Element and text position data:
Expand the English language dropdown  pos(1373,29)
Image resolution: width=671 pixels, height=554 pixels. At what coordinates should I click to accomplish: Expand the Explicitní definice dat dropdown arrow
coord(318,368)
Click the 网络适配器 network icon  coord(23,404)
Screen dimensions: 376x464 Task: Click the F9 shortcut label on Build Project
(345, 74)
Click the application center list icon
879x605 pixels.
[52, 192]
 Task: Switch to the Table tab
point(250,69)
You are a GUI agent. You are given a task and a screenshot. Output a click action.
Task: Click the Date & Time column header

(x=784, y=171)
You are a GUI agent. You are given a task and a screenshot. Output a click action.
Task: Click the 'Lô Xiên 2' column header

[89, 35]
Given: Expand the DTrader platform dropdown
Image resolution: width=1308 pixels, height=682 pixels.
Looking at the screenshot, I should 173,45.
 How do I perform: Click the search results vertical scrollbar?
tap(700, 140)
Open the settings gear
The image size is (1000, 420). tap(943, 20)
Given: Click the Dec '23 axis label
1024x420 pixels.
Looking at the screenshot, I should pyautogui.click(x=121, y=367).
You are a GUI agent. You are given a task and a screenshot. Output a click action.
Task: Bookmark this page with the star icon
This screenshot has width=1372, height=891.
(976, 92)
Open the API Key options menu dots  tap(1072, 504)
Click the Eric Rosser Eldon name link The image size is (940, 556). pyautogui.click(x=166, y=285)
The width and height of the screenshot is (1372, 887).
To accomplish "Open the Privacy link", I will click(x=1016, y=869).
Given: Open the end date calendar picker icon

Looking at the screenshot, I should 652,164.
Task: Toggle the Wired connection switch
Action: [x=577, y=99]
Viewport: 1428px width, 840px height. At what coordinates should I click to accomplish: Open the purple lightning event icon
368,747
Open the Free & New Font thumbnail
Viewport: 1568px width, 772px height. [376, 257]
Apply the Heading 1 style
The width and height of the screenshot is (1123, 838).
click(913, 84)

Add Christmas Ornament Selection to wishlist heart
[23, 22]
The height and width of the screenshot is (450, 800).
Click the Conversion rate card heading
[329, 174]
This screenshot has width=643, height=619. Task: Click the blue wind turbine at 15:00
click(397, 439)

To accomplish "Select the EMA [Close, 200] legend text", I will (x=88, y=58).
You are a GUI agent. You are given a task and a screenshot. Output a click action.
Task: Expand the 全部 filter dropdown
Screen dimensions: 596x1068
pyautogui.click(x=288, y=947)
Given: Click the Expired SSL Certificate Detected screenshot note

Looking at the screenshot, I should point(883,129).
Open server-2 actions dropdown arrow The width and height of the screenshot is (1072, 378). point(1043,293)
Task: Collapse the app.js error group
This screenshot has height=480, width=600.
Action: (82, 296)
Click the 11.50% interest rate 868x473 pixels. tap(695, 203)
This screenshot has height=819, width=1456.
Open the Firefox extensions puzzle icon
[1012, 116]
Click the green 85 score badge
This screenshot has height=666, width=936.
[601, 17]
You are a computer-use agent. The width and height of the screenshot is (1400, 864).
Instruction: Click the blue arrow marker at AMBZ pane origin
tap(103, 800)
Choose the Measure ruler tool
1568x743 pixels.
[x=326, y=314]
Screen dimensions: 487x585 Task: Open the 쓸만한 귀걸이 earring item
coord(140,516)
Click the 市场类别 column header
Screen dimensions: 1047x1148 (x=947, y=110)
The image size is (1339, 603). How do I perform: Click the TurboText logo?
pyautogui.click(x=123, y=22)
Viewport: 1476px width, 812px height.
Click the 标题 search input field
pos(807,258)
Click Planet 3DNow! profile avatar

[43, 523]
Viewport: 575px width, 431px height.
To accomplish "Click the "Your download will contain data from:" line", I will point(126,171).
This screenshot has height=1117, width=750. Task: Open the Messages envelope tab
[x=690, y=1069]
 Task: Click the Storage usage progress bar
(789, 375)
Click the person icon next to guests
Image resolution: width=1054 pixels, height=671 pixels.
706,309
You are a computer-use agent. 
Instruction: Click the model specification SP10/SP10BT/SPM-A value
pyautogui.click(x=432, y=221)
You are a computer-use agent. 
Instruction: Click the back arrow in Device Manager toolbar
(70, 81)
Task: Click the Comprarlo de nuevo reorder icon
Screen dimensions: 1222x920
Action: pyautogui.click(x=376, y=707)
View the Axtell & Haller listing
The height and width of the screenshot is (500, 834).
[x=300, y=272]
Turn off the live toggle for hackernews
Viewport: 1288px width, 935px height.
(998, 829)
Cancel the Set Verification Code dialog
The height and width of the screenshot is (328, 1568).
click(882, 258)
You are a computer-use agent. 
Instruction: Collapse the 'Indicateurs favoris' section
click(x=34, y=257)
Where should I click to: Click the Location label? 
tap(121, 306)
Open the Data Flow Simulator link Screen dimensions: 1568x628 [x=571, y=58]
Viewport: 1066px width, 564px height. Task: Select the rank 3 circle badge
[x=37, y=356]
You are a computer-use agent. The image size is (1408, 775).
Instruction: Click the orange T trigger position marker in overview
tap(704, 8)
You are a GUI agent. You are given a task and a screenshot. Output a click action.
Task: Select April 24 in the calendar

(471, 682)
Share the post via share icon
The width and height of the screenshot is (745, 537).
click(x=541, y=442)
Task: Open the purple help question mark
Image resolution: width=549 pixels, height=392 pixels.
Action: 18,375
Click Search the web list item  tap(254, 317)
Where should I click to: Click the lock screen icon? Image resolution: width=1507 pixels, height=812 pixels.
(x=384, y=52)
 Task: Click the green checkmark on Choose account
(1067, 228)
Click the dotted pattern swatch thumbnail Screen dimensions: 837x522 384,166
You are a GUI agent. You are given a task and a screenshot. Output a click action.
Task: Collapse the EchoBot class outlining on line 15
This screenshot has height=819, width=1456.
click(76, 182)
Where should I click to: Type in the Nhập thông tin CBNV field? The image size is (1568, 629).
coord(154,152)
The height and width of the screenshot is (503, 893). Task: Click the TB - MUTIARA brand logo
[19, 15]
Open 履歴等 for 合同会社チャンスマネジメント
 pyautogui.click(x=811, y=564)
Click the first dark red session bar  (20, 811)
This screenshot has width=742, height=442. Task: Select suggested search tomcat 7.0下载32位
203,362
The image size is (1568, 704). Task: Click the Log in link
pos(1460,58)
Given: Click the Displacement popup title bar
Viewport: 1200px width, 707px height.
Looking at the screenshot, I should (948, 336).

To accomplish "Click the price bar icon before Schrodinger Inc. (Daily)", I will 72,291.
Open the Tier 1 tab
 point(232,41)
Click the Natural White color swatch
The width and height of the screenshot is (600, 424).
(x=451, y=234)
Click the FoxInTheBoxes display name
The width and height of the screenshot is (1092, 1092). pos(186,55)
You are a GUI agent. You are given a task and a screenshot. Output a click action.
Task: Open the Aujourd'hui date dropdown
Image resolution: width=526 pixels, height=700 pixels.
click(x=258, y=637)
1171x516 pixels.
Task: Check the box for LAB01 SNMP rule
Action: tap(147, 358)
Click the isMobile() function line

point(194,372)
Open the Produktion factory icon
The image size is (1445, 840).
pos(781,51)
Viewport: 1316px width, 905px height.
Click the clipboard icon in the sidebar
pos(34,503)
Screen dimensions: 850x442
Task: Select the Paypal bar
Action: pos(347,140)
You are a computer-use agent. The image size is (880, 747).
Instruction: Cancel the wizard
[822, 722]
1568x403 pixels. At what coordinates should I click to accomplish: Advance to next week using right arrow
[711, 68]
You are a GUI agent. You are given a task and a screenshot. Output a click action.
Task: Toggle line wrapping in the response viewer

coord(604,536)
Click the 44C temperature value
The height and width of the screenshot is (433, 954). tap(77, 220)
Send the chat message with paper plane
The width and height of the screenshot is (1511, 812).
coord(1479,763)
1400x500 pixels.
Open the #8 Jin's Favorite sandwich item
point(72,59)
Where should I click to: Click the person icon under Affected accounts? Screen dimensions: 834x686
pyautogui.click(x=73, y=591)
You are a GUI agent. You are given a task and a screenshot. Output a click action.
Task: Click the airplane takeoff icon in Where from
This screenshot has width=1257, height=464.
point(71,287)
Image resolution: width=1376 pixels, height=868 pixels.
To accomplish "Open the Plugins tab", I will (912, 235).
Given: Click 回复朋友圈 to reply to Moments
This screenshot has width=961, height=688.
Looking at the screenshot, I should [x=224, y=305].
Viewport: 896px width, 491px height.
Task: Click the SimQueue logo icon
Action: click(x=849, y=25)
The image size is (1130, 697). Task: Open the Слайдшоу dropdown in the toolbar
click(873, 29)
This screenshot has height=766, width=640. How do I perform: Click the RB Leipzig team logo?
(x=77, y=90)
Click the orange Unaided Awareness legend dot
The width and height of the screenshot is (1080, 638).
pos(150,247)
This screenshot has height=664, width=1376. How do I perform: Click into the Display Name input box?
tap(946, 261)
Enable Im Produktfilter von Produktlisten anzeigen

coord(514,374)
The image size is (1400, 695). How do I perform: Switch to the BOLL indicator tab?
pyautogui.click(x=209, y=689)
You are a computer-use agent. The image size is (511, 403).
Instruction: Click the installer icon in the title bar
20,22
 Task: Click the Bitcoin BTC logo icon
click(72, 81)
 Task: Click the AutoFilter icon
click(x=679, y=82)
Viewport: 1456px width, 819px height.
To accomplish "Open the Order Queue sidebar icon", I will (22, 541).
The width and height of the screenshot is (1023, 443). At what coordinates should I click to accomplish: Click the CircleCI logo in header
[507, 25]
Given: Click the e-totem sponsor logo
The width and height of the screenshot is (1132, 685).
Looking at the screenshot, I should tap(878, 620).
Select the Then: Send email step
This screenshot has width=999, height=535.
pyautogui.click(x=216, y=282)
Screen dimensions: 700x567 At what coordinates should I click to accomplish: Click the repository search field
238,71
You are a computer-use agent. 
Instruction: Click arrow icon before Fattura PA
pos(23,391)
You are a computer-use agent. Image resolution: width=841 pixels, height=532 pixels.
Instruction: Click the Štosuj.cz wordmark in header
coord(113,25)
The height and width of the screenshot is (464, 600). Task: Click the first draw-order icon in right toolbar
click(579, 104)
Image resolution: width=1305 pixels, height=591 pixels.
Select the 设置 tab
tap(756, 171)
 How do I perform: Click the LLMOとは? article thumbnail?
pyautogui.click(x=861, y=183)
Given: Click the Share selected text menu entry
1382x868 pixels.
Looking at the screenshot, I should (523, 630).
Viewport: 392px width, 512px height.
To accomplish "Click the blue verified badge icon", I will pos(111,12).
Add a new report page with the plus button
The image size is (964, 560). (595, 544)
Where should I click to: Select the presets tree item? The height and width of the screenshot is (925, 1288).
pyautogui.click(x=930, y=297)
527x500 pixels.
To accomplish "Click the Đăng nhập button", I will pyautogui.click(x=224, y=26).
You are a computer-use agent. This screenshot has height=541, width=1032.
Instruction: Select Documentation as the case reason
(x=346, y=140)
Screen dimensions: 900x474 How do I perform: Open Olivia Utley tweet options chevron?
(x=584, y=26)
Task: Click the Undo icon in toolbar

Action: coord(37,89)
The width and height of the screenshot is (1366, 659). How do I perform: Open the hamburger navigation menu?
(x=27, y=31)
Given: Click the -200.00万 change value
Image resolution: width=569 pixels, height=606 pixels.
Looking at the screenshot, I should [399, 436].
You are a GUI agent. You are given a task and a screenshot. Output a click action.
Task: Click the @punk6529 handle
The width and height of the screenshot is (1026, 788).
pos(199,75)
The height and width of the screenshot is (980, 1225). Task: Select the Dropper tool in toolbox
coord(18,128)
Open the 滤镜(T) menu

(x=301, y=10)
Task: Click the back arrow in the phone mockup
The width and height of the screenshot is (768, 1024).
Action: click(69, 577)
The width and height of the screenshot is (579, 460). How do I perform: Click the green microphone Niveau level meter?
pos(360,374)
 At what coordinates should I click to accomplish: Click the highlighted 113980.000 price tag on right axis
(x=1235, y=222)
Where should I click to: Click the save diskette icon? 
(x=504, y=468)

Directions
Rewrite the part of the data that runs from its start through the line containing "Click the 网络适配器", both included, shifting every coordinate in the answers by -52 and leaving everything else unchanged.

Reply to the task
Expand the English language dropdown  pos(1321,-23)
Image resolution: width=671 pixels, height=554 pixels. At what coordinates should I click to accomplish: Expand the Explicitní definice dat dropdown arrow
coord(266,316)
Click the 网络适配器 network icon  coord(-29,352)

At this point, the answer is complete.